O tempo é um tema pessoal, mas preocupações excessivas com sua passagem podem impactar o corpo. Um conjunto de pesquisas mostra que o medo da passagem do tempo pode acelerar o envelhecimento biológico.

A cronofobia, termo popular para a ansiedade em relação ao tempo, é discutida há décadas na arte e na cultura. Estudos recentes tratam o tema como ansiedade diante do envelhecimento e da deterioração da saúde.

Pesquisas apontam que pressões socioculturais atuam especialmente sobre mulheres, aumentando a autovigilância corporal e o estresse psicológico relacionado ao tempo. O tema combina dimensões biológicas e sociais.

Evidências biológicas

Diversos trabalhos indicam que estressores psicossociais aceleram o envelhecimento por meio de epigenética, com mudanças na atividade de genes sem alterar o DNA. O ambiente influencia quais genes ficam ativos.
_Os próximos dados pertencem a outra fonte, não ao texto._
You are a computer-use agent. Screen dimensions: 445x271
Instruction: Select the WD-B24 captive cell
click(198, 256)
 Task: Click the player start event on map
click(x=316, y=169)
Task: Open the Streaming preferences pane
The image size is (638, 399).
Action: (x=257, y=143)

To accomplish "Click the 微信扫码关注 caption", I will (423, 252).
Um estudo com 726 mulheres associa o medo da deterioração da saúde a um envelhecimento epigenético mais rápido, medido por um biomarcador específico. O vinculco entre emoção e biologia é destacado pelos autores.

A expressão do estresse ao longo da vida pode manter o organismo em estado de alerta, elevando respostas fisiológicas. Esse ciclo é descrito como ligado ao eixo HPA e a sinais inflamatórios.
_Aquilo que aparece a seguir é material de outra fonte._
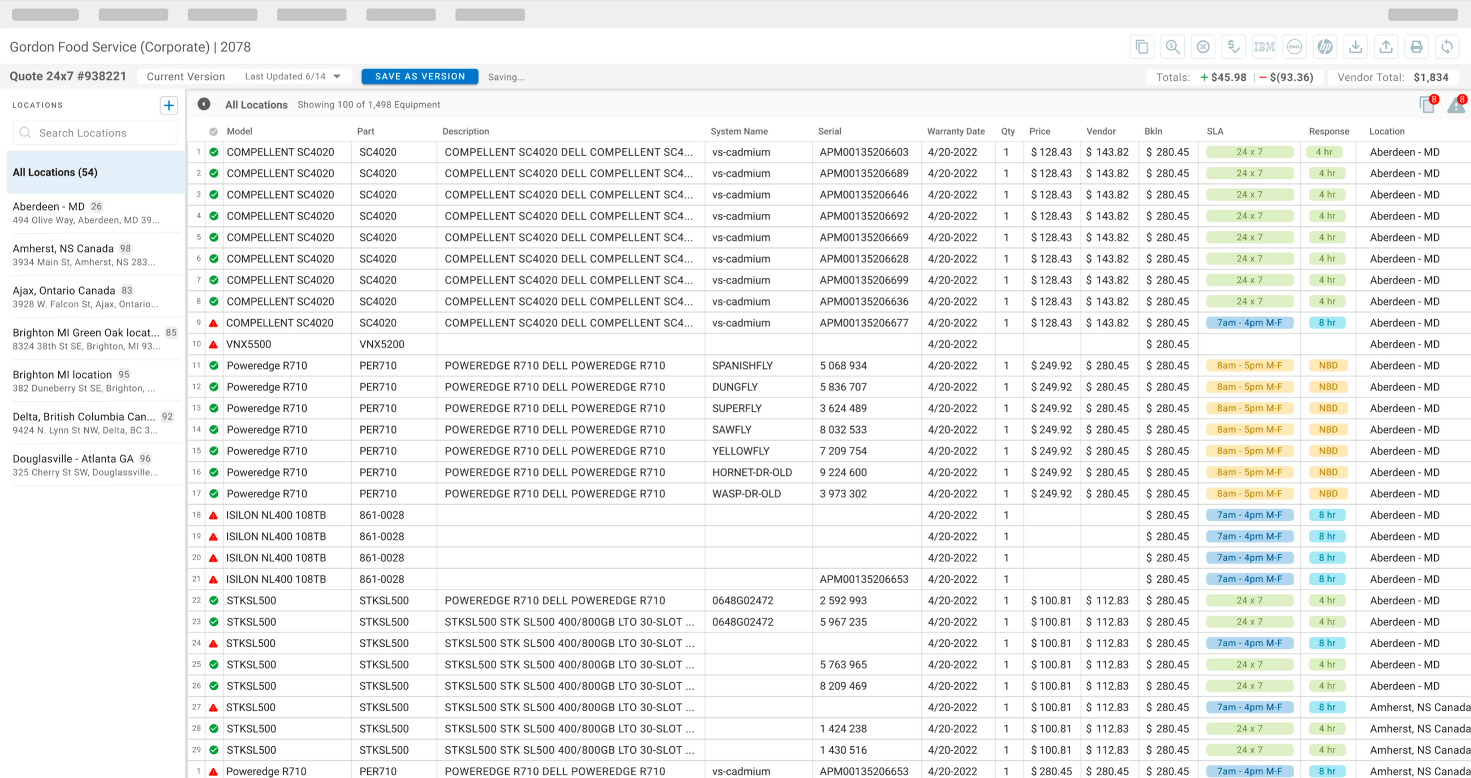1471x778 pixels.
Task: Add a new location with plus button
Action: [168, 105]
Desafios cotidianos e sociais

A percepção de um futuro incerto, como crises climáticas, moradia e inflação, agrava a ansiedade relacionada ao tempo. Ideologias que restringem direitos também geram incerteza sobre o que virá.
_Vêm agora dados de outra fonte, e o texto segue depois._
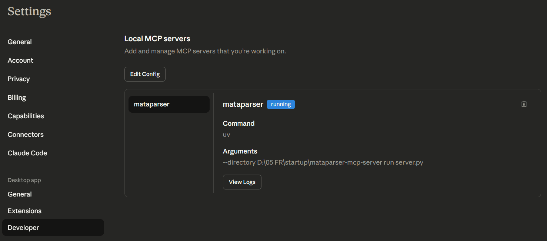Viewport: 547px width, 241px height.
Task: Go to Account settings
Action: point(20,60)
Especialistas destacam que obstáculos estruturais amplificam o sentimento de futuro ameaçado, potencializando a angústia e impactos no bem-estar físico e mental.

Caminhos para o equilíbrio

Especialistas sugerem desacelerar o ritmo de vida e buscar momentos de atenção plena no presente. A ideia é distribuir melhor as responsabilidades entre obrigação e autonomia.

Descompressão não substitui ações coletivas, mas ajuda a reduzir o impacto da ansiedade temporal no cotidiano. O objetivo é manter o bem-estar sem negar o contexto social.

Considerações finais

As evidências indicam que a experiência subjetiva do tempo pode afetar o corpo, não apenas a mente. Pesquisas continuam para entender plenamente esse vínculo entre tempo, saúde mental e envelhecimento.